The relations between India and Pakistan are at their lowest ebb since the two fought at Kargil, just after signing the Lahore Declaration. The situation was complicated even further when, as a result of a military coup on October 12 1999, General Pervez Musharraf took over as the Chief Executive of Pakistan. Immediately after assuming power, Gen. Musharraf made an open offer that he was ready to talk to the Indian Prime Minister, anywhere and at any time. But the Indians, who were licking their wounds after Kargil, were not ready to accept the villain of the war as the head of the government in Pakistan. BJP government in India made it clear that they were not interested in having any type of relationship with Pakistan, unless and until democracy is restored in the country and Pakistan stopped supporting cross border terrorism in Kashmir. India went to the extent of bringing sports into politics. It stopped its cricket team from first touring Pakistan, and then withdrew from the Sharjah Cup, where Pakistan was one of the participating teams. This was the time when the entire world was worried, as there was no hope left that the gulf between the two nuclear powers of South Asia could be bridged in the near future.
The world witnessed a big change in the policy of Vajpayee government, when, in early June 2001, they sent an invitation to the Chief Executive of Pakistan to visit India and to discuss all issues including Kashmir. Before this, they were not ready to even consider Kashmir as an issue of dispute between the two countries, as to them it is an integral part of India. It was indeed a great break-through. Most people think that the best way of finding the solution to a problem between any two rivals is to bring them to the negotiation table so that they can discuss their problems at length, and try to find out some solution. Most of the analysts consider this development as a move in the right direction. However, the question, which strikes the minds of many is what led Indian policy makers to take this U-turn?
A number of explanations have been given. Some feel that it was the hard time, given by the freedom fighters in Kashmir to the Indian forces, which compelled India to opt for negotiations. According to an estimate, death toll of Indian forces in Kashmir has been rising at a high pace for the last three years. To others, the BJP government in India has taken this decision to gain the support of Muslims of the country, as most of them are against the present regime. One can also not ignore that India first made a dialogue offer to All Parties Hurriat Conference, which the latter refused on the plea that no dialogue on Kashmir could be effective without the involvement of Pakistan. India, after the refusal by APHC, invited Pakistan to show the Kashmiri leadership that Pakistan is ready to bypass them in settling Kashmir problem. In this way India could be in a position to develop differences between Pakistan and the All Parties Hurriat Conference (APHC).
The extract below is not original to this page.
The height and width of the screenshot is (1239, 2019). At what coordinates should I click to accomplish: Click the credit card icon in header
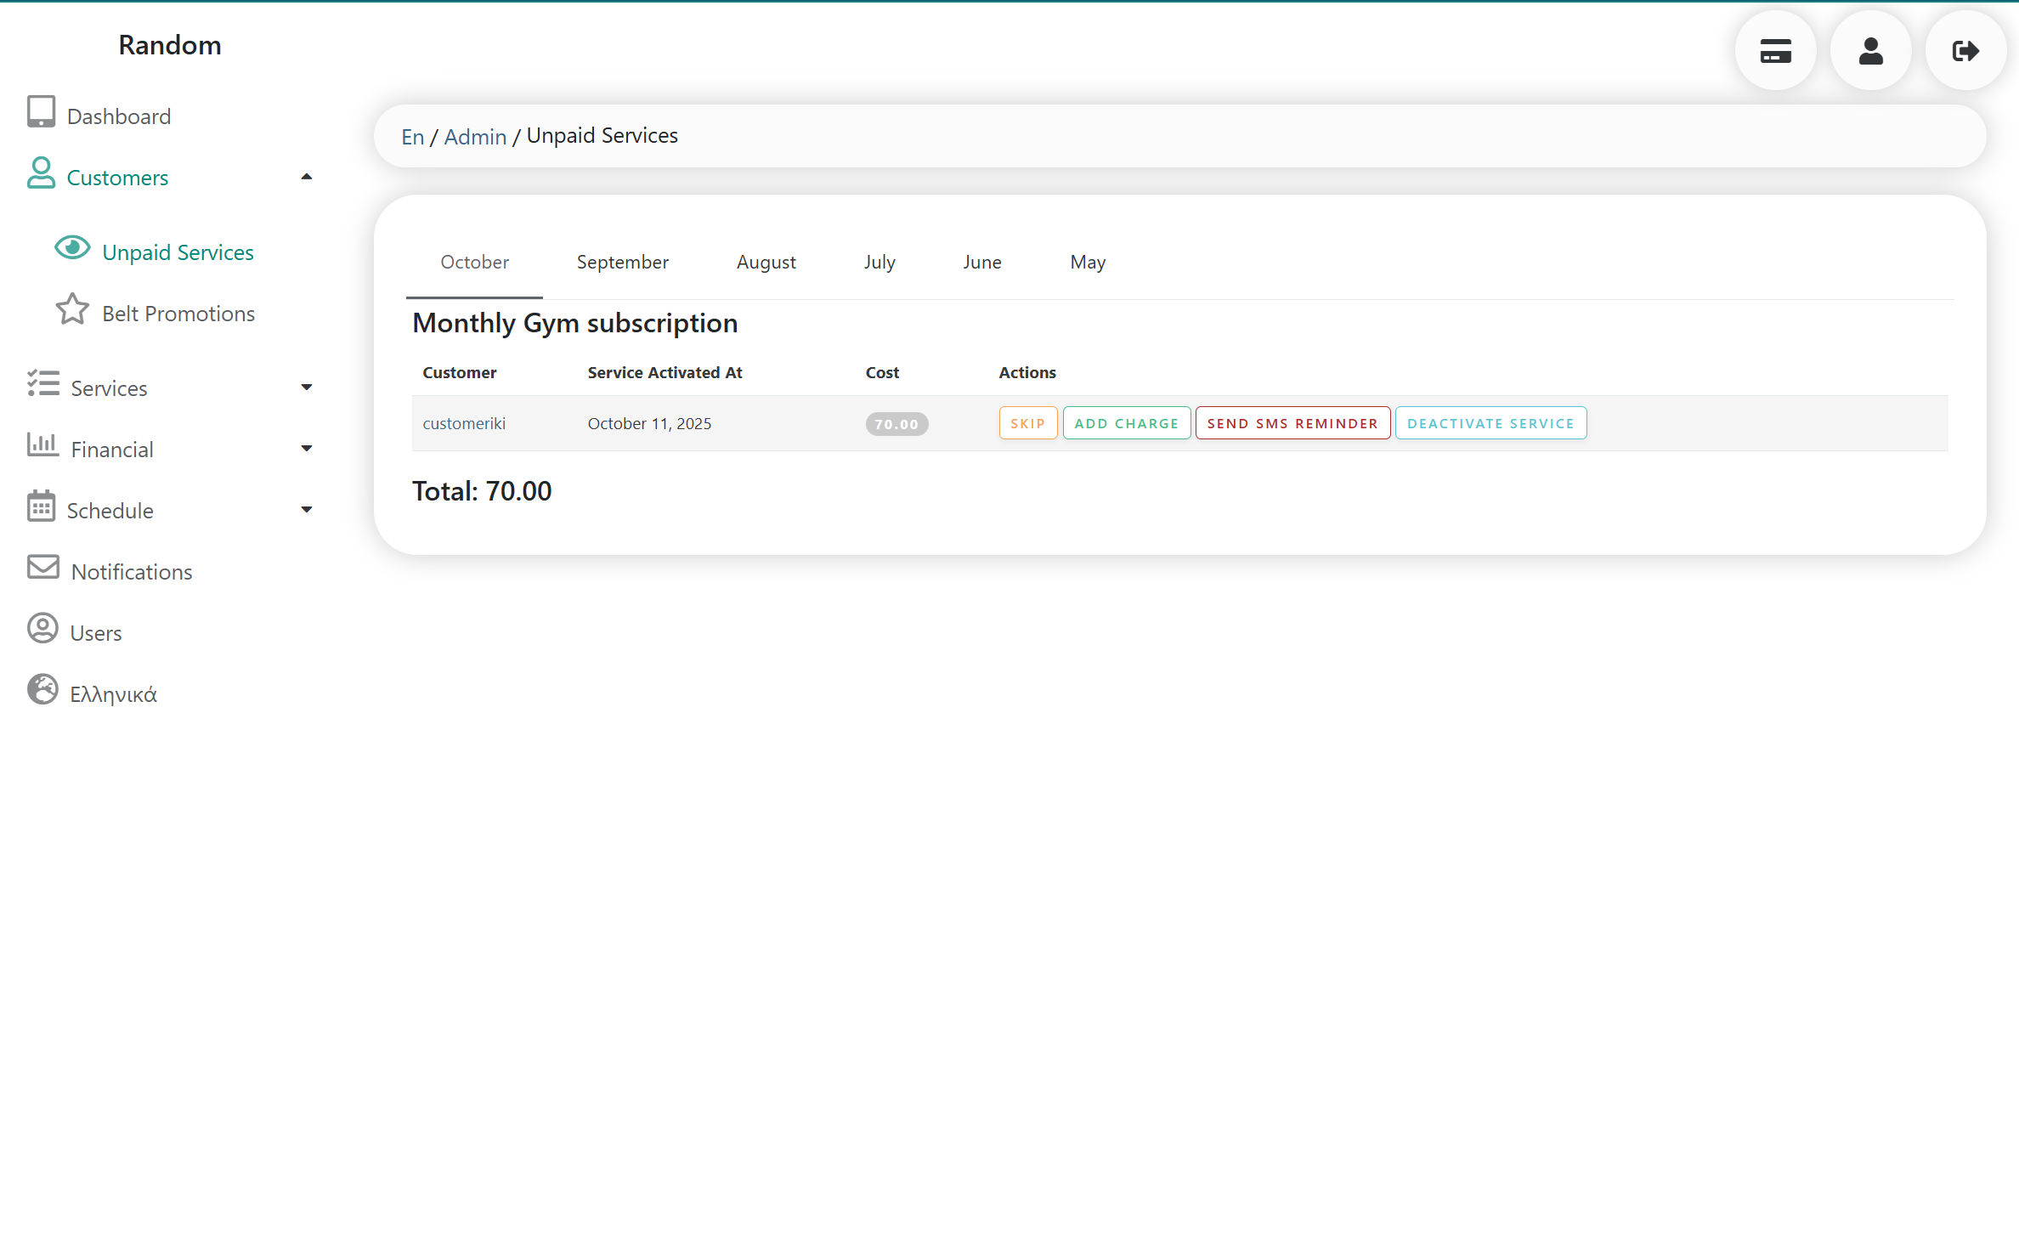[1775, 51]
The China factor is also very important. The entire process started just after the visit of the Chinese Prime Minister to Pakistan. Though Pakistan and China are considered to be good friends since the early sixties, the recent visit of the Chinese PM to Pakistan and the signing of a number of pacts of economic cooperation between the two countries was difficult for India and the United States to digest. United States pressure on India to engage Pakistan in a dialogue process and to prevent them falling completely in the hands of China, could be another reason. United States does not want to lose Pakistan, as it provides them the only gateway to the newly emerging huge market of Central Asia.
One can not rule out any of the above-mentioned factors, but here I want to draw the attention of the readers to another very important factor. The think tanks in India are now visualizing their country as a global power instead of a regional one. India has already launched a campaign for a permanent seat in the Security Council of the United Nations. To gain the higher goals, there is a chance that India might agree to get rid of its longstanding disputes with Pakistan. It is also important to note that the main issue to be discussed in the forthcoming General Assembly session of the UN in September 2001 is Self Determination and Terrorism. India wants to keep face in the New York Summit, and has thus invited Pakistan Chief Executive to Delhi and Agra.
Whatever is the reason for this change in the Indian policy; most of those who are interested in Indo-Pak affairs consider it as a move in the positive direction. Dialogue is one of the best ways of settling a dispute. History has provided India and Pakistan another opportunity to solve the problem of this area, which is considered as a nuclear flash point. Everybody is keenly looking forward to July 14. However, the strategy of both the parties for the forthcoming dialogue is not yet clear. First of all, nobody is sure whether the heads of the government of India and Pakistan will directly hit the core issue or not? If the two discuss issues like confidence building measures, economy, culture, sports etc., but ignore the Kashmir dispute, the result will once again be a disaster. None of these issues can be resolved unless and until a permanent solution of the Kashmir problem is finalized.
Even if the two parties concentrate on Kashmir, what will be their approach? Will India ask Pakistan to give them the Northern Areas and Azad Kashmir? Or will Pakistan ask India to give the entire state of Jammu and Kashmir to them? These types of solutions have been suggested by many from both sides in the past and everybody knows that they are not acceptable to one party or the other. We need not repeat the tried, tested and failed approaches. Gen. Musharraf has made it clear that he is ready for a flexible policy on Kashmir. This leaves the ball now in Vajpayee court. One can hope for a positive response from the Indian side.
During the negotiations, Musharraf and Vajpayee need to come up with a solution, which is be acceptable not only to India and Pakistan but also to the Kashmiris, United States and China. All of them are very concerned about the issue and are involved in one way or another. Is such a solution available? Accepting the Line of Control as an International Boarder is not acceptable to Pakistan. India is not willing to give any thing that is a part of Indian occupied Kashmir, to their enemies. Autonomous Kashmir under Indian suzerainty is against the will of the Kashmiri people. United States wants a completely independent state of Jammu and Kashmir so that they can find a platform in this very important region of the world. However, China will never agree to this type of solution. Above all the history of bilateral negotiations between India and Pakistan on Kashmir is not too good a sign to be optimistic. So let keep our fingers crossed till July 16th and pray for a miracle to take place.